ABOVE: Viola Davis attends the “Monster” red carpet during the 76th annual Cannes film festival at Palais des Festivals on May 17, 2023 in Cannes, France. (Photo by Mike Coppola/Getty Images)
In a move that might set a precedent for other A-listers, G20 star Viola Davis has become one of the first to very visibly back away from a project for the duration of the actors and writers strikes, even after the film got the SAG-AFTRA interim agreement necessary to start production.
“I love this movie, but I do not feel that it would be appropriate for this production to move forward during the strike,” said the EGOT winner in an official statement. “I appreciate that the producers on the project agree with this decision. JuVee Productions and I stand in solidarity with actors, SAG/AFTRA and the WGA.”
News of the move on Davis’ part comes one week after actor Tobias Menzies revealed that he has joined Brad Pitt in backing away from Apex, the Formula One film that Joseph Kosinski is helming for Apple. “They’re not shooting with any SAG actors,” said Menzies, “so I stood down.”
On last Friday afternoon, SAG-AFTRA shared via its website that G20 was approved for a waiver. The title that Davis was set to star in and produce secured the go-ahead from the Actors Guild, even given the involvement of Amazon Studios, because the project hails from the non AMPTP-affiliated MRC and will only be distributed by Amazon. Still, sources revealed shortly after news of the waiver emerged that it was unclear whether the project would, in fact, move forward amidst the strikes. The situation highlights some of the awkwardness and uncertainty for stars at this time who must choose if they can accept the optics of their situation. While an interim agreement for one project would put hundreds back to work, during perilous financial times for so many, choosing to use it might result in accusations of “scabbing.”
The Actors Guild has handed out more than 100 interim agreements to movies and series, in total, since the SAG-AFTRA walkout last month. And they’ve become a topic of frustration for some, given confusion as to how projects from mini majors can wind up in the same company as ultra low-budget Indies. Other starry projects to have secured the agreement so far include Apple TV+’s series Tehran, New Line pickup The Watchers from Ishana Night Shyamalan, Glenn Close’s The Summer Book and A24 titles Mother Mary and Death of a Unicorn.
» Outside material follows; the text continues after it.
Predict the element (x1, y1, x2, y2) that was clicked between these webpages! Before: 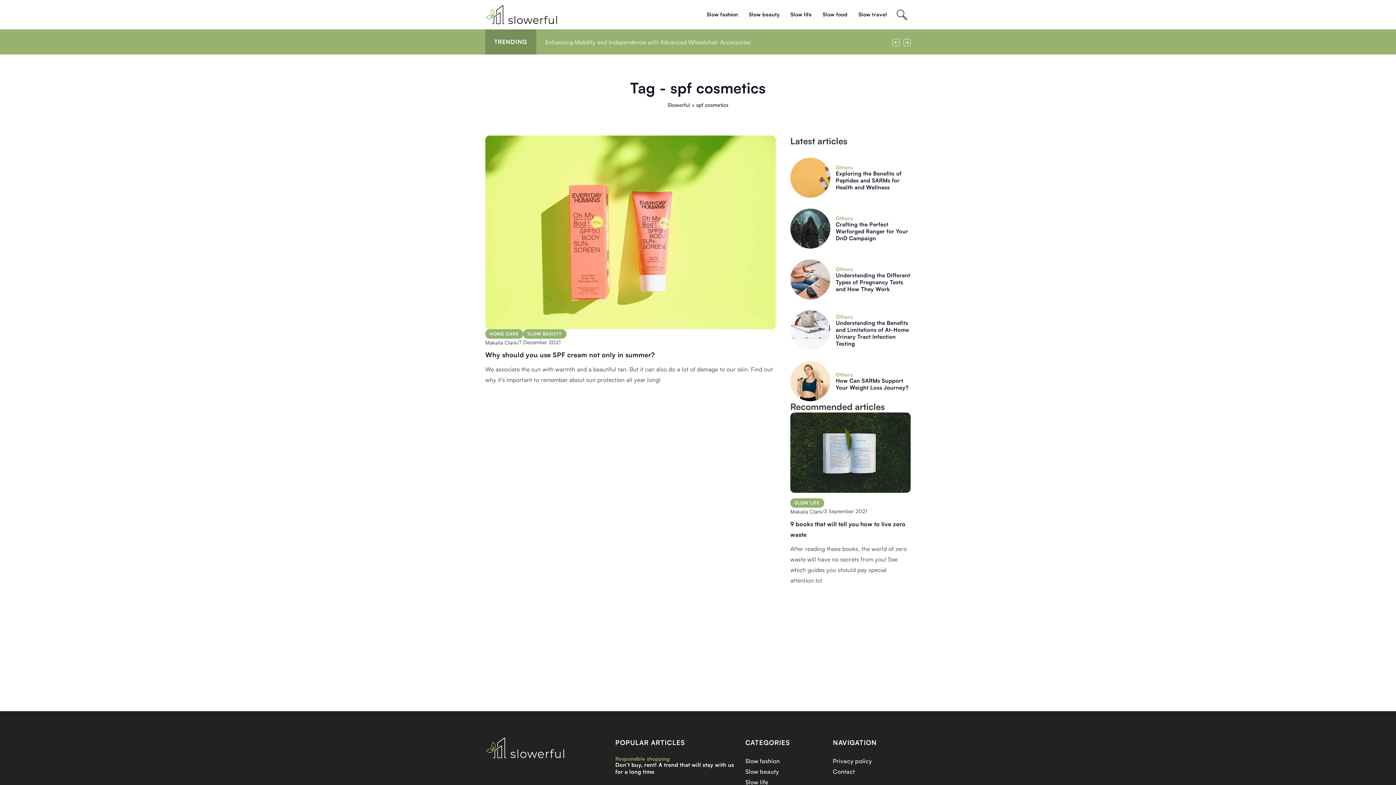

The Gray House, a Civil War spy drama series that is being produced by Kevin Costner and Morgan Freeman, also secured an agreement recently.
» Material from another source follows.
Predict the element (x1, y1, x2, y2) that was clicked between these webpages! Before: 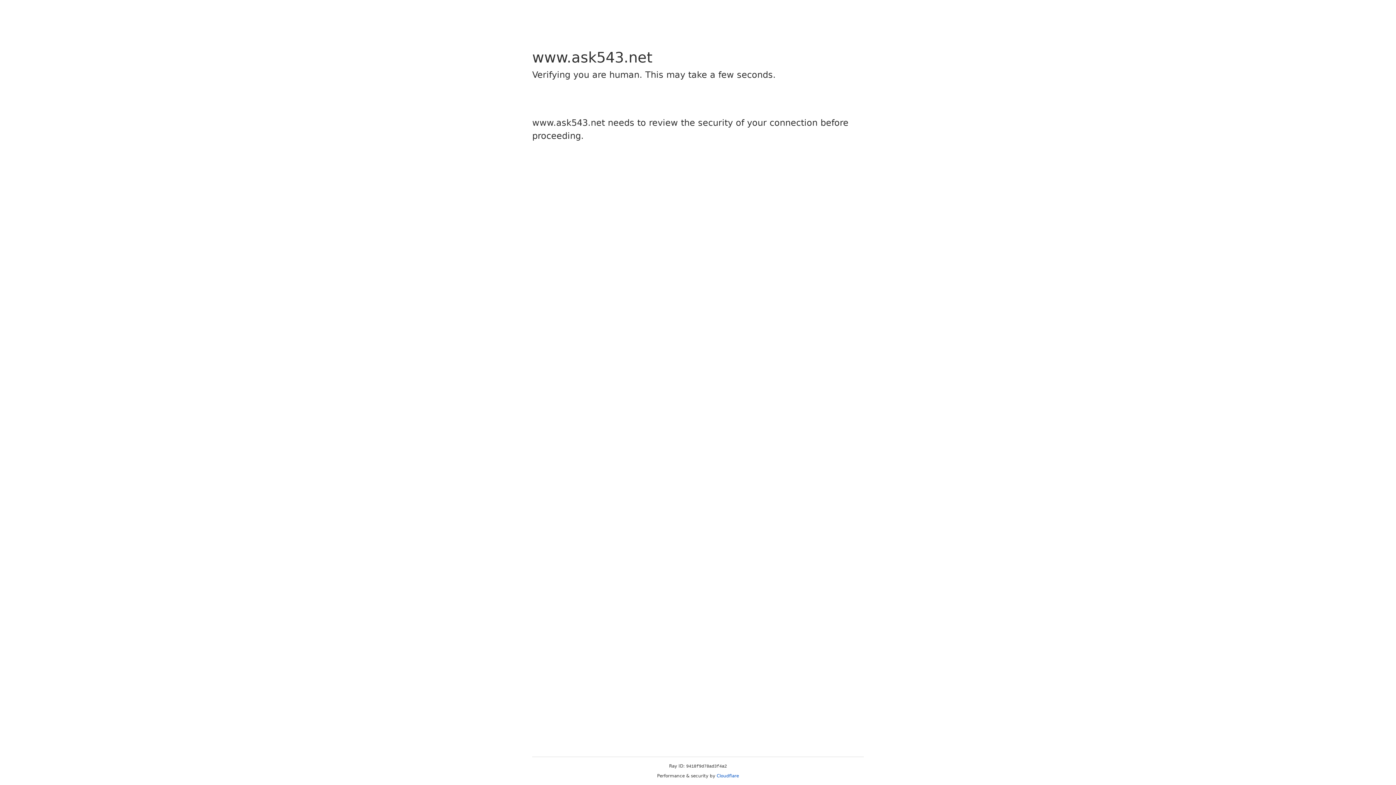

G20 is an action thriller that sees terrorists overtake the G20 Summit, with American President Taylor Sutton (Davis) then bringing all her statecraft and military experience to defend her family, her fellow leaders and the world. Noah and Logan Miller inked the script, with revisions by Caitlin Parrish and Erica Weiss. Producers include Andrew Lazar via Mad Chance, as well as Davis and Julius Tennon via JuVee.